OLR Bill Analysis
AN ACT DELAYING IMPLEMENTATION OF CERTAIN STANDARDS AND SAMPLING REQUIREMENTS UPON THE DETECTION OF POLLUTANTS CAUSING CONTAMINATION OF SOIL, GROUNDWATER OR PUBLIC OR PRIVATE DRINKING WATER WELLS.
This bill extends, by one year, from July 1, 2015 to July 1, 2016, the date by which certain notice and reporting requirements on environmental contamination take effect. PA 13-308, sections 31 and 32, required them to take effect July 1, 2015.
Among other things, the act expanded some of the requirements for providing notice about the contamination, changed some notification deadlines, and imposed new mitigation and reporting requirements (see BACKGROUND). These changes affected contamination found in:
1. drinking water, regardless of whether the contamination exceeds or is below the Department of Energy and Environmental Protection's (DEEP) groundwater protection criteria;
2. groundwater and surface water; and
3. soil within two feet of the ground surface.
EFFECTIVE DATE: July 1, 2016, except the provision setting the date for PA 13-308's changes to the environment notice and reporting requirements takes effect June 30, 2015.
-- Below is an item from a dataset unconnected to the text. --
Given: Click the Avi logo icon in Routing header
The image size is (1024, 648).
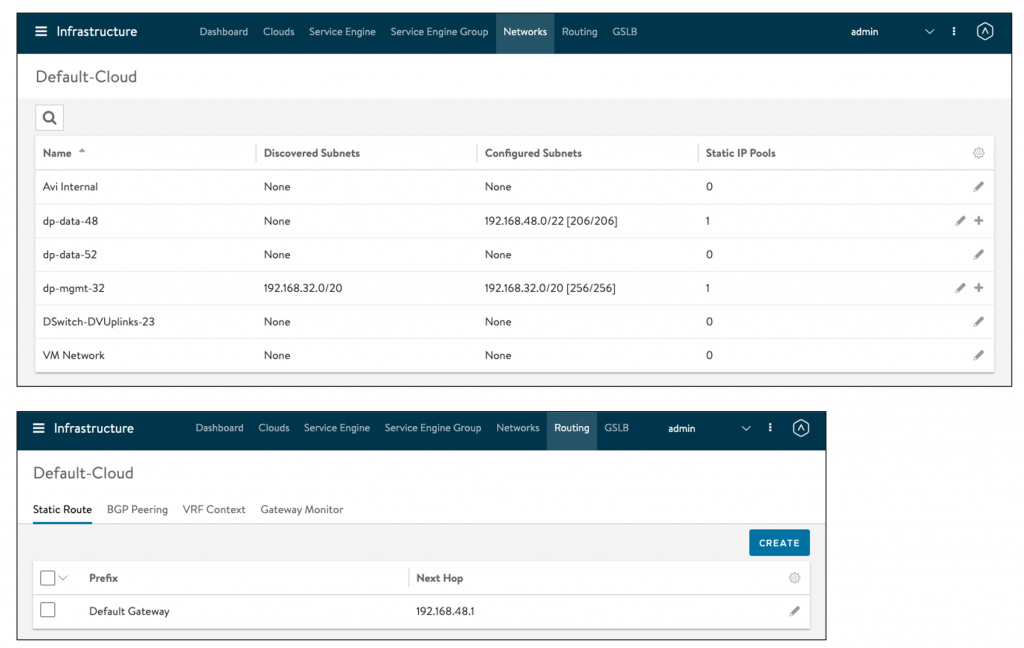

Notification and Reporting Requirements (CGS § 22a-6u)
The notification and reporting requirements set to take effect on July 1, 2015 are part of a framework and process the law establishes for notifying DEEP and other parties about specific types of environmental hazards. Together they consist of contamination thresholds triggering notice, parties required to give or receive notice, deadlines for notification, and the actions certain parties must take when notifying and reporting. The thresholds are based on the extent to which a contaminant is concentrated in soil or water and whether the concentration exceeds a standard for that contaminant.
Notifications are triggered when a technical environmental professional or property owner finds contamination threatening the public welfare and environment. The deadline for providing notice and reporting requirements varies depending on the hazard.